You could have found a grander bargain last weekend at Saks. The big missile deal–give up strong offense, gain strong defense–didn’t happen. But it didn’t quite not happen either.

Zealous White House aides floated the plan in the U.S. press several weeks ago. Russian President Vladimir Putin, they suggested, would agree to changes in the 1972 antiballistic missile (ABM) treaty to allow the Untied States to build and deploy a limited missile-defense system that could counter threats from rogue states like North Korea (and maybe non-rogue China). President Bill Clinton in turn would agree to a new strategic-arms reduction treaty–START III–cutting the number of nuclear warheads on intercontinental ballistic missiles to a level Russia can afford to maintain. That would be 1,500 for each country, fewer than Pentagon officials believe is prudent.

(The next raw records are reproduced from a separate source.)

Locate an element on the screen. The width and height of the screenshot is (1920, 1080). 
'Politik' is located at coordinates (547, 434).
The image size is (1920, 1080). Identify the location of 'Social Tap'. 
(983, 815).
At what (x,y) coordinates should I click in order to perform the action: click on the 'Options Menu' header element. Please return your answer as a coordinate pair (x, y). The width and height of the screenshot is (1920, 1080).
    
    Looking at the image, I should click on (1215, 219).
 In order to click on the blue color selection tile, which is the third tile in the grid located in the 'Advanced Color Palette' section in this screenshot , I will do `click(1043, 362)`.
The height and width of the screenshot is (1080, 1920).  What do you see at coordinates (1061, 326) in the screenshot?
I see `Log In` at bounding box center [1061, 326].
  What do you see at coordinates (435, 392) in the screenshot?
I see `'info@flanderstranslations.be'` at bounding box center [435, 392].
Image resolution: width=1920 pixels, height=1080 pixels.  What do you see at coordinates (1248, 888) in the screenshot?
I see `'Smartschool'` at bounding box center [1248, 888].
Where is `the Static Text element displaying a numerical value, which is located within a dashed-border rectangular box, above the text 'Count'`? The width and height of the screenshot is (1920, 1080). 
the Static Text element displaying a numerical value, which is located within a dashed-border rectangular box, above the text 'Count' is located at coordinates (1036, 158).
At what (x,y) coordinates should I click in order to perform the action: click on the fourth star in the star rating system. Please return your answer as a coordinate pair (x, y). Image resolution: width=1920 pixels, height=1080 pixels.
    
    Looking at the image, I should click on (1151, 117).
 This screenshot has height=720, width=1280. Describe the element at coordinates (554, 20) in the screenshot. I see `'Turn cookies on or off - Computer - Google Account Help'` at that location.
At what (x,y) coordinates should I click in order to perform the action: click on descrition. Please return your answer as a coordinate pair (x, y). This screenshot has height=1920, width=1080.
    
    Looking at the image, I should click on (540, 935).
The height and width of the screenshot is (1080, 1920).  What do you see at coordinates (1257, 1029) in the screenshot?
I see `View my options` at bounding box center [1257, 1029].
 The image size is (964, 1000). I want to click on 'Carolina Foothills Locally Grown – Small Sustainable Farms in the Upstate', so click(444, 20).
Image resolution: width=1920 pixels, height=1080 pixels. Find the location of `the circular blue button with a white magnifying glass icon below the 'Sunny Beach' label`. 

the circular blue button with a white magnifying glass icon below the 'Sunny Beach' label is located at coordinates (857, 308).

The two sides agreed in a joint statement that the proliferation of missiles and weapons of mass destruction changes the “international security environment.” Does that imply change in the ABM treaty? Well, the two presidents recalled “the existing provision of the ABM Treaty to consider possible changes in the strategic situation that have a bearing on the provisions of the Treaty, and, as appropriate, to consider possible proposals for further increasing the viability of the Treaty.” And while this diplomatic thumb-sucking proceeds, “discussions will intensify on further reductions in the strategic forces of the United States and Russia within the framework of a future START-III Treaty.” In one of the few clear sentences in the statement, the ABM and START talks are tightly linked: “…issues of strategic offensive arms cannot be considered in isolation from issues of strategic defensive arms and vice versa–an interrelationship that is reflected in the ABM Treaty and aims to ensure equally the security of the two countries.”

Taken as a whole, the joint statement is muddle and murk, with no paths opened and no options closed. Just what might be expected from a conversation between a president on his way out and one on his way in.